Hangi toplumda, hangi kültürde olursa olsun, ilgili toplumun-kültürün ufkunun, karizmatik dini ya da politik figürlerin aklıyla/ufkuyla/bilinciyle sınırlı hale gelmesi halinde, ilgili toplumlarda, düşünsel-kültürel-entelektüel-felsefi bir gelişme, üretkenlik, hareketlilik ve hayatiyet yaşanamaz. Bu tür toplumlarda bağımsız-eleştirel çok ufuklu zihinlerden, düşünürlerden, filozoflardan, entelektüel/felsefi kadrolardan-akımlardan-okullardan söz edilemez. Tek akla kapanan toplumlar kendi kendilerini akılsızlaştırmış olurlar. Aynı şekilde, İslam’ı resmi akla kapatarak kurumsallaştırmak da aklı ve düşünceyi yoksullaştırır.

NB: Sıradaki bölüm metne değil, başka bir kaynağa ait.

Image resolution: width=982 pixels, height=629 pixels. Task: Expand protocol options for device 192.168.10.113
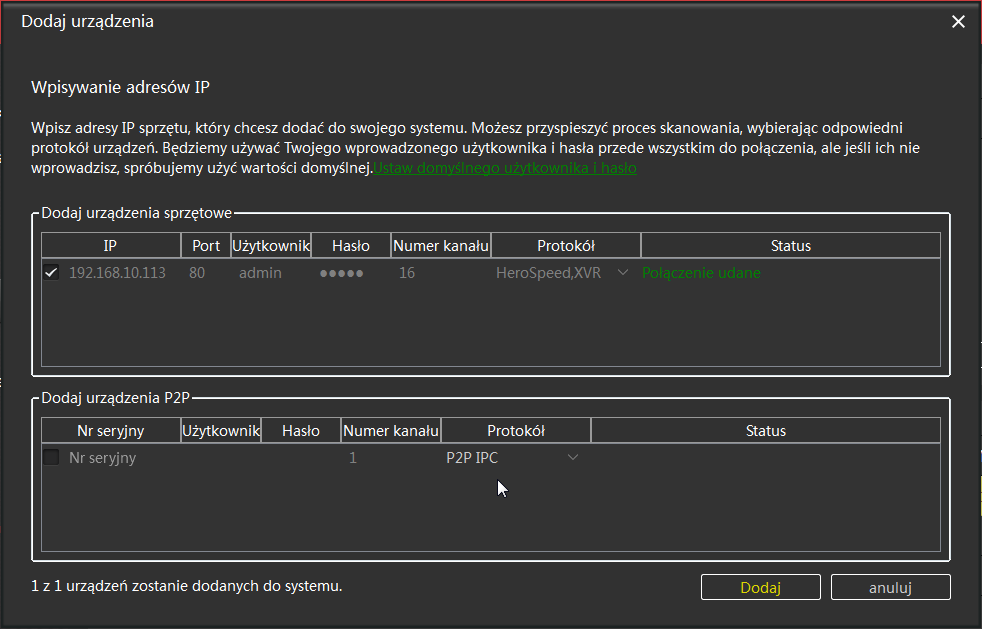tap(622, 272)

Müslümanlar olarak, bizden önce yaşayanların düşüncelerini, yorumlarını, yaklaşımlarını, mutlaklaştırdığımız için, bugüne ilişkin sorumluluklarımızı yerine getirmek üzere düşünme, içerik üretme ihtiyacı duymuyoruz. Bu nedenledir ki, günümüz dünyasının, tarihinin çok ağır sorunlarıyla, baskı ve tehditleriyle karşı karşıya bulunduğumuz halde, dini ilginin-düşüncenin-tasavvurun ve üretimin, gerçeklikle ilgili olmayan alanlarda yoğunlaşması sebebiyle, İslami etki üretemiyoruz. İslami etki üretebilmemiz için, İslami anlamda entelektüel bağımsızlığa sahip olmamız gerekir. Entelektüel anlamda bağımsızlığa, bağımsız kadrolara sahip olamayan, yerel sınırları aşan etki üretemeyen bir bünye yeni bir tarih yapmaktan söz edemez.
Müslümanlar olarak, nihai hakikate karşı sorumlu olmak bilincini kaybettiğimiz için, her dönemde kararsız kimlikler, kararsız kişilikler, kararsız duruşlar segiliyor, aidiyet belirsizliği ve karmaşası yaşıyoruz. Kendileri için düşünme yeteneğini kaybedenler, kişiliklerini nerede/nasıl konumlandıracaklarını bilmiyor. Bugün, her tür kişiliği çıkarlar/konjonktür belirliyor. Evrensel İslami zihin çok ufuklu, çok boyutlu, çok yönlü bir kişilik oluştururken, yerel zihin, millileştirilmiş zihin tek boyutlu, tek ufuklu zamane kişilikleri oluşturuyor.
Ekonomik bütünleşme, kültürel küreselleşme, laik evrenselleştirme çağında, dünyanın kapitalist model doğrultusunda örgütlendiği bir çağda, genç kuşakları evrensel İslami zihne ve ufka yabancılaştırarak, İslami tercihlerini, duygu alanına/hamaset alanına hapsederek, kişisel ve özel bir tercihe dönüştürerek yönlendirmeye çalışmak kültürel kötürümleşmeyi derinleştirecektir.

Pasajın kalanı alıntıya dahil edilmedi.